Essential Pedagogical Shifts: Prioritizing Student Engagement and Self-Care during Lock-down

By Ivannia Soto

I have just completed my fourth week of teaching college-level courses online. With each class session I have had to make new pedagogical shifts, which are as applicable in a K-12 online setting as they are in a higher-ed environment. I mostly teach preservice teachers at Whittier College, a small liberal arts college in Southern California, known (for better or worse) for being Richard Nixon’s alma mater. My specialization is second language acquisition and designing equitable environments for English language learners (ELLs) within school systems.  Historically, ELLs in classrooms have been relegated to little or no classroom participation. ELLs have not been required, or oftentimes, expected to speak in the classroom setting. As I oftentimes remind my preservice teachers, the person talking the most is learning the most, so we must require all students to speak and be engaged in the classroom setting. I am taking this lesson to heart as I transition my own classrooms to an online setting, where students can easily become passive and disengaged, whether they are K-12 students or preservice teachers themselves.

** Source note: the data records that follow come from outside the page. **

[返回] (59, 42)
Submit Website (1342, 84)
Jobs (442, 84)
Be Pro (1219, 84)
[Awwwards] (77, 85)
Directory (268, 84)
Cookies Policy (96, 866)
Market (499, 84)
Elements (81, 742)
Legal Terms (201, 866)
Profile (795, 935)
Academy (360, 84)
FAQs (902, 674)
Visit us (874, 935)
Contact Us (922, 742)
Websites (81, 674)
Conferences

Now, as an online instructor, I have been pushing myself pedagogically to approximate the same kind of student voice and engagement that I typically use in face-to-face instruction. In my own courses, I use what I call the 15-minute rule, where I don’t speak for longer than 15 minutes (the typical amount of time that young adults can actually actively listen) before having students make personal meaning around what they just heard. This means that my students often engage in a partner discussion, or work on a collaborative activity based on I have just presented.

The best way to do this in an online setting, I have discovered, is via Zoom breakouts and chat boxes, which takes careful planning. One of the things that I also espouse in the classroom setting is that we must intentionally and carefully plan open-ended questions, so that ELLs benefit most from classroom discussions. This has become evident for me as I plan for when students will move into Zoom breakouts, as well as what kinds of conversations they will have once they are in those breakouts. Whereas in the classroom setting I might organically see a conversation going in a particular direction, on Zoom I am finding the notion of intentional questioning and pre-planning of questions to be essential. These strategically placed questions require student participation, equity in voice, and active engagement. I then make sure to join each breakout group, in order to listen in on student conversations, clarify thinking, as well as to hold students accountable. When we all come back together from the breakouts, I make sure that I have pre-selected students from several groups who will share thoughts that will take our thinking and learning deeper. These “Zoom-moves”, as I will call them, are similar approaches to when I have students discuss topics with each other in-person while I “power walk” around the room to listen in on student conversations, before bringing back the conversation to the whole class with a few students who share.

Similarly, I have found the chat box to be my pedagogical friend. When I don’t have students move into breakouts, I make sure to have students respond in the chat box, and then we discuss a few of those responses as a whole class. For example, for homework, I asked students in my research methods course to draft interview questions for their research projects. After providing an interactive PowerPoint presentation on effective questioning during interviews, I asked my students to review one of the homework questions and revise it in the chat box. Once students completed their revisions, I selected a couple of students to share how they revised their questions and connect it specifically to one of the effective questioning techniques we had learned in class that day. The chat box feature also takes careful thought and planning, but has been very helpful in my pursuit to keep students engaged in an online setting.

Lastly, one of the most important pedagogical shifts that I have made in this time of the pandemic is to begin each class session with a self-care prompt. I have allotted at least 15 minutes at the beginning of each class session to discuss each of these prompts. For example, the first week, we discussed ways to cope during isolation, including:

  1. Maintaining a routine
  2. Connecting with others
  3. Implementing boundaries around consumption
  4. Practicing self-care and compassion

With this prompt, we discussed our areas of strength, in order to start our discussion from an assets-based model, and then moved into a goal that we had for sheltering in place. The following week, we checked in on those goals. Another week, we discussed students’ rose (best part of the week) and thorn (worst part of the week). After sharing my own responses to these questions (as I’m trying to model self-care), I put students into breakouts to share their own self-care responses and perhaps find ways to support each other. This, perhaps, has been the most humbling pedagogical shift that I have made. Hearing from my students (many of whom are first generation) about their worries about having parents who are essential workers, and on the frontlines, or that they don’t have a quiet place to study, has certainly made me realize that Maslow is also our friend during this pandemic. We must not forget to address students’ basic needs and help them to develop ways to cope and thrive during these trying times.


Ivannia Soto, a professor at Whittier College, directs its Institute for Culturally and Linguistically Responsive Teaching. She resides in Whittier, California. Ivannia and Debbie Zacarian’s book Responsive Schooling for Culturally and Linguistically Diverse Students will be out July 2020.